Tu tarea | Di si cada afirmación concuerda con el texto de más abajo y responde sí o no, citando literalmente las palabras del texto que lo deciden: (a) Mario trabaja como maestro y Pepe como administrador. (b) Mario y Pepe entrenan por la tarde. (c) La enfermera permitió al padre quedarse en la sala de maternidad.

Texto para revisar |
┌────────

Por Marco Antonio Domínguez Niebla

Estado de amor puro. Ni cuenta me di de cómo llegué ahí. Creo que venía de una entrega de equipo en un gimnasio de box o de una rueda de prensa, de esas que se escriben a modo de maquila, sin mayor gracia que acomodar datos, números y fechas dentro de un texto. No lo recuerdo, en realidad. Estaba en trance, como en el limbo. Y de repente, interrumpiendo ese primer contacto inolvidable, ya tenía frente a mí, tajante y autoritaria, a aquella enfermera insensible (tan diferente a las chicas lindas que aparecen en cine y televisión, vestidas de blanco y diciendo: felicidades, es usted padre de una hermosa niña) acostumbrada a bloquear el paso hacia la sala de maternidad a todo aquel sospechoso de presentar mis síntomas. «Usted no puede estar aquí. Espere afuera», dictó. Y yo obedecí, dócil, ya transformado en otro hombre a partir de ese instante mágico en el que te tuve entre mis brazos, ya toda llena de vitalidad, apenas unas horas después del alumbramiento, esa palabra que hasta entonces entendí en su cabal dimensión. Porque te cuento que desde ese día has iluminado todo. Primero transformaste las dudas en certezas, después de nueve meses de planes y proyectos, de amor compartido en complicidad entre ella y yo. Y de inmediato diste forma al mayor de los milagros: adecentarme y convertirme en ese mismo tipo que hoy justo hace once años te tomó entre sus brazos por primera vez para entrar a la inagotable lista de hombres expulsados de sala de maternidad, en un perpetuo estado de amor puro.

Alto sacrificio. Mario y Pepe entrenan a diario muy de mañana, entre las cinco y las seis. Sus empleos -Mario es maestro y Pepe administrador- sólo les dejan ese resquicio para dedicarse a desarrollar su talento como softbolistas de alto rendimiento, como seleccionados nacionales. Mario y Pepe, como si no fuera suficiente con el hecho de hallar tiempo de donde se pueda, están a punto de viajar a Veracruz para disputar su segunda medalla centroamericana por México, pero llevan consigo un pendiente. Y es que ambos, Mario y Pepe, han tenido que pagar de su bolsa cada boleto de avión rumbo a las sedes a las que han sido llamados por su federación para disputar los torneos preparatorios que les permitan llegar en forma a los juegos centroamericanos y representen «con honor y dignidad a lo mejor que tiene Baja California: sus deportistas», como luego dicen en las pomposas ceremonias organizadas por las autoridades. Mario y Pepe, por lo pronto, han viajado al Golfo con una instrucción que les ha dictado el personal del instituto del deporte del estado. Y desde allá, mientras portan el uniforme nacional, tendrán que tomar algún espacio dentro de su concentración para saber si su asociación les ha depositado algo de lo invertido, por ahí de 20 mil pesos por cabeza, en perjuicio del patrimonio familiar.

└────────

Datos proporcionados |
┌────────

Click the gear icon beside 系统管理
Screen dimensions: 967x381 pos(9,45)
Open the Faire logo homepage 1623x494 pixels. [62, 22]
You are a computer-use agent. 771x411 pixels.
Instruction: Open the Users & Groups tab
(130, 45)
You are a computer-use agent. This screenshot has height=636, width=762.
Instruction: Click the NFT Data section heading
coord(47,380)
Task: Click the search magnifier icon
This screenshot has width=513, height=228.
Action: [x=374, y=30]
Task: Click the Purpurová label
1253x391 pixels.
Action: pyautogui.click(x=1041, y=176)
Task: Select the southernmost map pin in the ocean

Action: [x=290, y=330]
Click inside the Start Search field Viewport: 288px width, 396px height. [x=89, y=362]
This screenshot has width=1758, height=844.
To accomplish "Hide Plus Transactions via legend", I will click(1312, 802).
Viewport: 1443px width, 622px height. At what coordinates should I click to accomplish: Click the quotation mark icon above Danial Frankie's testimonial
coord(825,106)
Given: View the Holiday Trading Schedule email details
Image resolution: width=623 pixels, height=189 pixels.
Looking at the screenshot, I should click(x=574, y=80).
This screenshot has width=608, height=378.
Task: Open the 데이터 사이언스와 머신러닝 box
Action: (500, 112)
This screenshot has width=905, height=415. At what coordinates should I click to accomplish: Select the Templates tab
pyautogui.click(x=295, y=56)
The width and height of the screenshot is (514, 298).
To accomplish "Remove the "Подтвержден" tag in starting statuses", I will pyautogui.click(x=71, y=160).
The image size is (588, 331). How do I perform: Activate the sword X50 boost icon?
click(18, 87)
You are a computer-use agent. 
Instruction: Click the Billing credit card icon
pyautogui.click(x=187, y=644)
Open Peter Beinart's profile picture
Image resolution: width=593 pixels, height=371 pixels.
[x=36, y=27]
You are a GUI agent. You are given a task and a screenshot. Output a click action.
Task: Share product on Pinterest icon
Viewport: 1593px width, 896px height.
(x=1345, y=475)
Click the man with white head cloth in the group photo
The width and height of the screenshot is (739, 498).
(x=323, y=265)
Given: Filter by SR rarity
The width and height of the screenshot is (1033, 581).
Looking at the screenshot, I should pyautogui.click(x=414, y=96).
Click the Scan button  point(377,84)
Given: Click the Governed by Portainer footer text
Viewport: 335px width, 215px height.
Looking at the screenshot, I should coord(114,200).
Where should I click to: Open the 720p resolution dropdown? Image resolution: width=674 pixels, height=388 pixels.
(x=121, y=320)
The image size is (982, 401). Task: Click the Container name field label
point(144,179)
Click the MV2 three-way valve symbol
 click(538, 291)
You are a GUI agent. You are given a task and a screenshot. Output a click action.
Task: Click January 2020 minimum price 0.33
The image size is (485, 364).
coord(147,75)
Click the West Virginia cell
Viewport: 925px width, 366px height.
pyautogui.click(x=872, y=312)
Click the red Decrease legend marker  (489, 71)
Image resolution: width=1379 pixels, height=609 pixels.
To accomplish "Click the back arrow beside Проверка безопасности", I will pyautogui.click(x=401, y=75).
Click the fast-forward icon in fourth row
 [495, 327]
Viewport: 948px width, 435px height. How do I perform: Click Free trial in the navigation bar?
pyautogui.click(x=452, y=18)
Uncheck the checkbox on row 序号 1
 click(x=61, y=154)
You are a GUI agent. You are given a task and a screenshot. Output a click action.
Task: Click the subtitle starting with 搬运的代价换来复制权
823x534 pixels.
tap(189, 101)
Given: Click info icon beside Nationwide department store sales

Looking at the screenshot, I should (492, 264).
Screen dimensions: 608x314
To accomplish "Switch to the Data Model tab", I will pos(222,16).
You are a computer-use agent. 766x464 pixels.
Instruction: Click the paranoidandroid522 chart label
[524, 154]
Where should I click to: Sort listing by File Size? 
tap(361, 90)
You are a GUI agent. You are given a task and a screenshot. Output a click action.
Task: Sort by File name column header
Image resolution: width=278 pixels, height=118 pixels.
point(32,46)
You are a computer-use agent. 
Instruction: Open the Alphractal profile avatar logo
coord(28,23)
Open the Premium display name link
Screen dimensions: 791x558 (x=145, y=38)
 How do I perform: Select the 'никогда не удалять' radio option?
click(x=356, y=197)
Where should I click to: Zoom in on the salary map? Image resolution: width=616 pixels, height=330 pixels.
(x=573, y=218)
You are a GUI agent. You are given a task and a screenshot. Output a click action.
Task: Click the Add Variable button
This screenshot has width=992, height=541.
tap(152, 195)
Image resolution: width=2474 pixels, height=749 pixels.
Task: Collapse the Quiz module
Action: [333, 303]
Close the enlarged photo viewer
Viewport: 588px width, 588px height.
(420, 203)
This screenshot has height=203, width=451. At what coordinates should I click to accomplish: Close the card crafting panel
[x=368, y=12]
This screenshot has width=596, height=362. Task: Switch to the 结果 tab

└────────

Resultado |
(a) Sí: «Mario es maestro y Pepe administrador».
(b) No: «entrenan a diario muy de mañana, entre las cinco y las seis».
(c) No: «Usted no puede estar aquí. Espere afuera».